Texto-fonte –
====

A ARTE DE DESAPARECER
Robert
Walser nasceu na Suíça e escreveu em alemão. Foi uma figura misteriosa. Era
obcecado por reduções e encurtamentos, uma espécie de micromania, uma atração
pela pequeneza que tendia ao desaparecimento. O que o torna sedutor em tempos de
vontade de aparecer e de mania de grandeza. Num texto intitulado Solicitação de emprego, Walser registrou:
“Sou, para dizê-lo francamente, [...] uma pessoa para a qual tudo o que é
pequeno e modesto parece belo e adorável, e terrível e pavoroso tudo quanto é
grande e assaz desafiador.”
Walser
é a antítese da civilização narcisista, vazia e desesperada para aparecer, que
se expressa na mania de escrever livros (grafomania), na presença ostensiva em
redes sociais, nas selfies fazendo biquinho com os lábios, nos corpos rasurados
por tatuagens, nos automóveis com alto-falantes potentes reproduzindo música horrível.

====

Trecho dos dados –

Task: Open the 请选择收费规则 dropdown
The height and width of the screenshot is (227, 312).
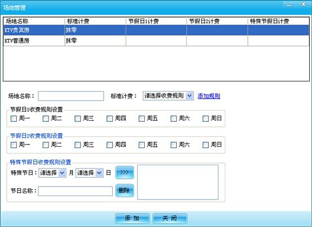Action: (168, 96)
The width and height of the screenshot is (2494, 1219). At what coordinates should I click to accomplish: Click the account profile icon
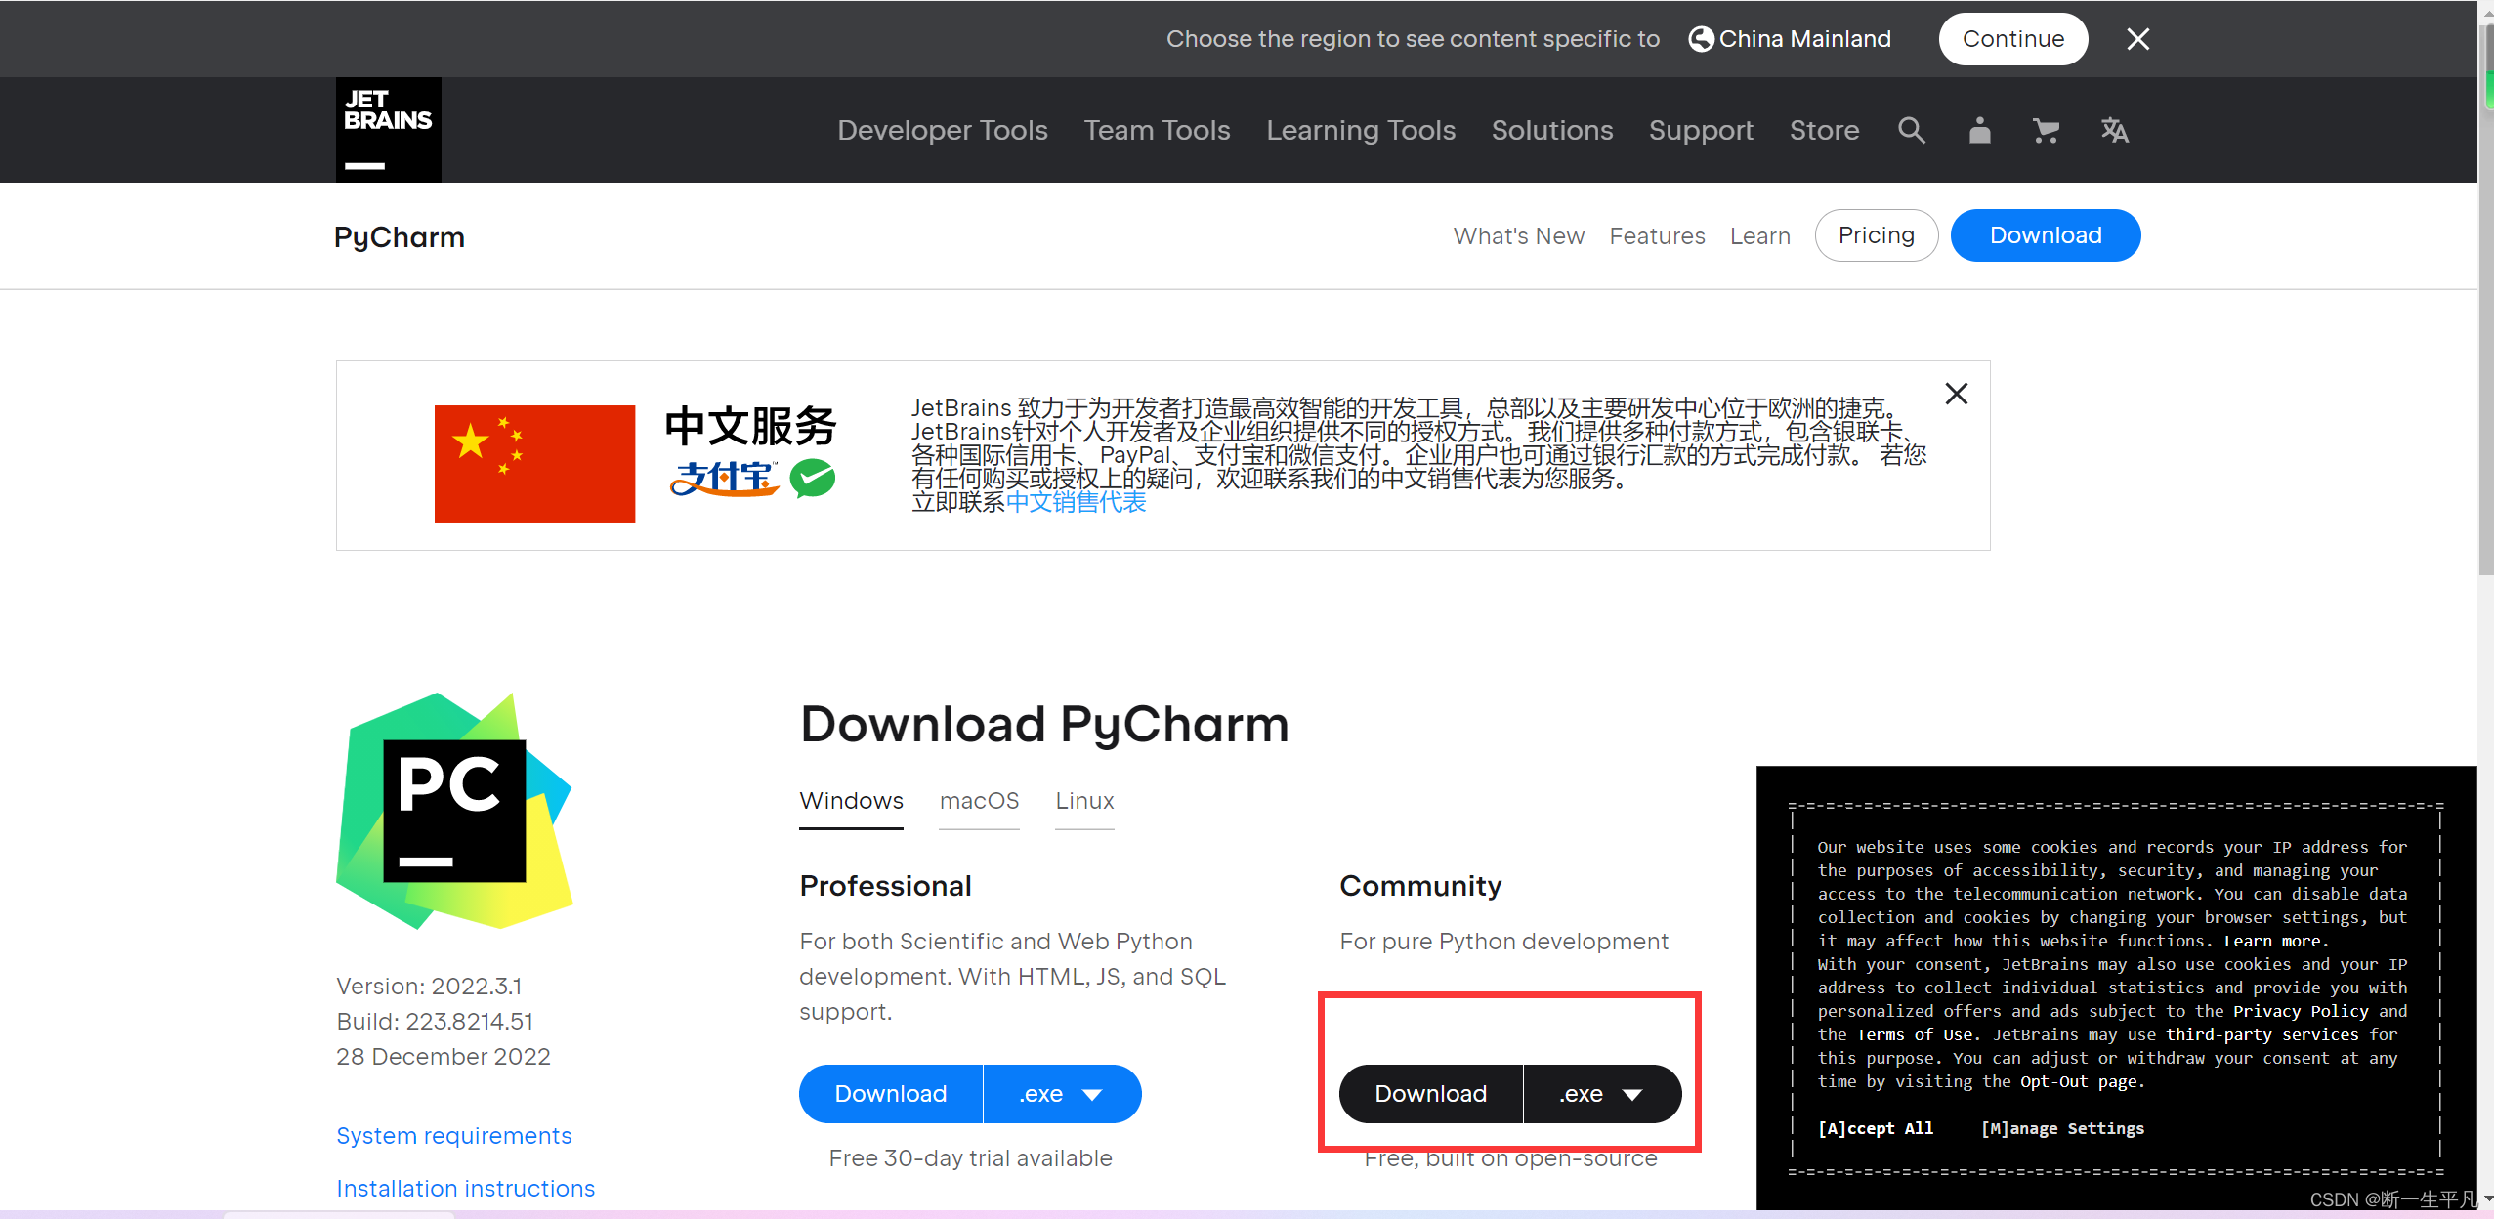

====

Enunciado –
Edite o trecho do texto-fonte que abre com as palavras "A ARTE DE DESAPARECER" e fecha com "reproduzindo música horrível.", trocando "redes sociais" por "plataformas digitais". Para responder, use apenas o texto-fonte.

Resultado –
A ARTE DE DESAPARECER
Robert
Walser nasceu na Suíça e escreveu em alemão. Foi uma figura misteriosa. Era
obcecado por reduções e encurtamentos, uma espécie de micromania, uma atração
pela pequeneza que tendia ao desaparecimento. O que o torna sedutor em tempos de
vontade de aparecer e de mania de grandeza. Num texto intitulado Solicitação de emprego, Walser registrou:
“Sou, para dizê-lo francamente, [...] uma pessoa para a qual tudo o que é
pequeno e modesto parece belo e adorável, e terrível e pavoroso tudo quanto é
grande e assaz desafiador.”
Walser
é a antítese da civilização narcisista, vazia e desesperada para aparecer, que
se expressa na mania de escrever livros (grafomania), na presença ostensiva em
plataformas digitais, nas selfies fazendo biquinho com os lábios, nos corpos rasurados
por tatuagens, nos automóveis com alto-falantes potentes reproduzindo música horrível.